Dolan suggested volunteering, participating in a service project, or making a donation to a charity. “Love doesn’t depend on chocolates. It doesn’t depend on greeting cards. It doesn’t depend on flowers. Those are all nice things,” he said, as recounted by WCBS-TV. “It really depends on looking out for the good of the other person and being able to sacrifice for them.”

Get some vegetarian tapas

Catholics define “fasting” as eating “one full meal, as well as two smaller meals that together are not equal to a full meal,” so the observant by no means need to starve themselves on this Valentine’s Day.

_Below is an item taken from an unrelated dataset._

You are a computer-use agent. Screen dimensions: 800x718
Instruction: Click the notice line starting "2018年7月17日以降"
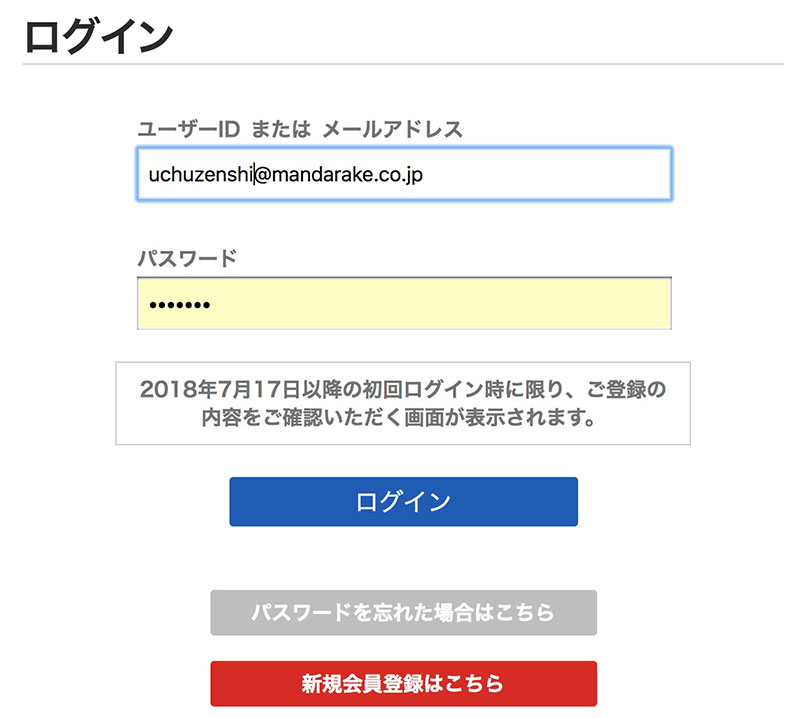point(402,389)
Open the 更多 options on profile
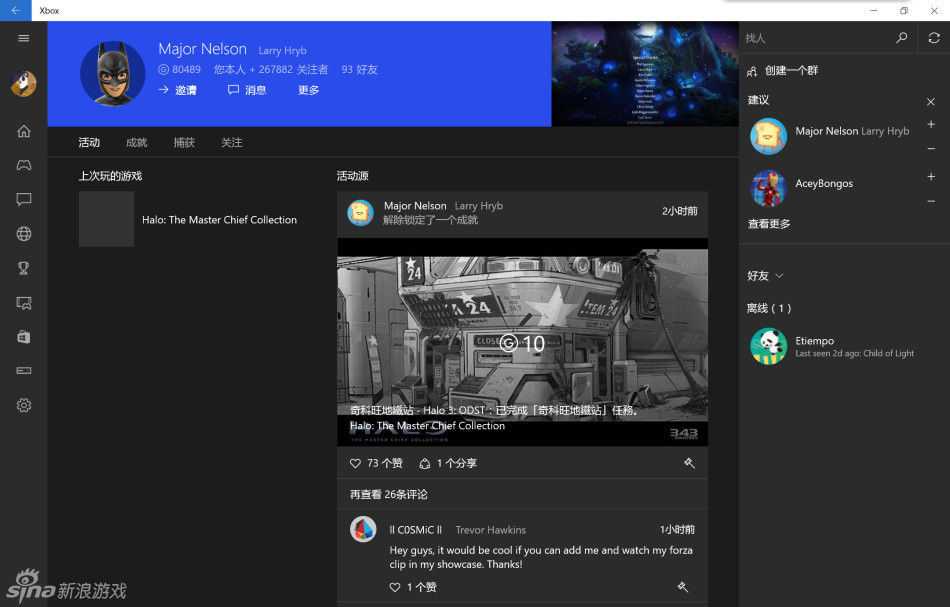The width and height of the screenshot is (950, 607). (x=308, y=90)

The directive is to abstain completely from meat on Ash Wednesday, so couples can celebrate the day of love by sharing a vegetarian meal or perhaps a few plates of the right tapas, all while adhering to their religious obligations.

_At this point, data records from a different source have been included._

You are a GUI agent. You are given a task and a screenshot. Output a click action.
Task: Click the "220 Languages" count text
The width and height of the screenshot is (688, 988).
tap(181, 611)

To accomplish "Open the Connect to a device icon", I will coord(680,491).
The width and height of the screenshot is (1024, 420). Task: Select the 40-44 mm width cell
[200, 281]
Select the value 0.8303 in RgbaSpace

Celebrate faith through joy

Cardinal Joseph Tobin, archbishop of Newark, reminded Catholics the Bible implores observers to experience joy and religious obligation simultaneously. According to the Book of Matthew 6:16, this how Jesus addressed it in the Sermon on the Mount:

When you fast, do not look gloomy like the hypocrites. They neglect their appearance, so that they may appear to others to be fasting. But when you fast, anoint your head and wash your face, so that you may not appear to be fasting, except to your Father who is hidden. And your Father, who sees what is hidden, will repay you.

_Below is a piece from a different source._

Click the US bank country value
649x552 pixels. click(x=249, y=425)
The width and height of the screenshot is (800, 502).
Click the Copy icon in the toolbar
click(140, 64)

“You can be happy and enjoy the day, and you certainly shouldn’t be dour, because then all the attention is on you, on your discomfort,” Tobin told the Times. “Take your heartthrob to a small-plates place, because fasting in the Catholic Church doesn’t mean that you go without, or with just water.”

Go to church

Reverend Pamela Smith of the First Lutheran Church in Nashville, Tennessee, says that the observance of Ash Wednesday is in many ways all about love. Smith believes that humans love each other because God loved them first, and Ash Wednesday is a way for Christians to remind themselves of that.

“We stand honestly before God and say, ‘You are God and I am not. You are God and I am a sinful human being,'” Smith told The Tennessean. “That honesty, that’s the foundation for the loving relationship.”

Going to church with a romantic partner can also be an opportunity to find new ways to connect with each other and strengthen your spiritual bond on a deeper level.

Get it on (if you are married)

Perhaps the most intimate Valentine’s celebration makes the most sense for Catholics on Ash Wednesday.

Catholic rules require abstinence, but “abstinence” in this case refers to staying away from meat, not sex. There is no restriction on married couples “expressing love in a sexual way” the Rev. Bismarck Chau of Newark told nj.com (sex outside of marriage is expressly forbidden in the Catholic faith).

There are no rules regarding sexual activity on Ash Wednesday, one expert told nj.com. In fact, there aren’t any specific days when the Catholic Church asks married couples to abstain from sex.

Show love to the people around you

Catholics are prohibited from indulging in excesses for themselves, so no steak dinners or chocolate hearts, but nothing forbids the faithful from showing love to the people around them.

Parents can still make Valentine’s Day crafts with their children. Couples can still buy flowers for each other. You can still send a box of chocolates to your mom. Even if she has to wait until Thursday to eat them.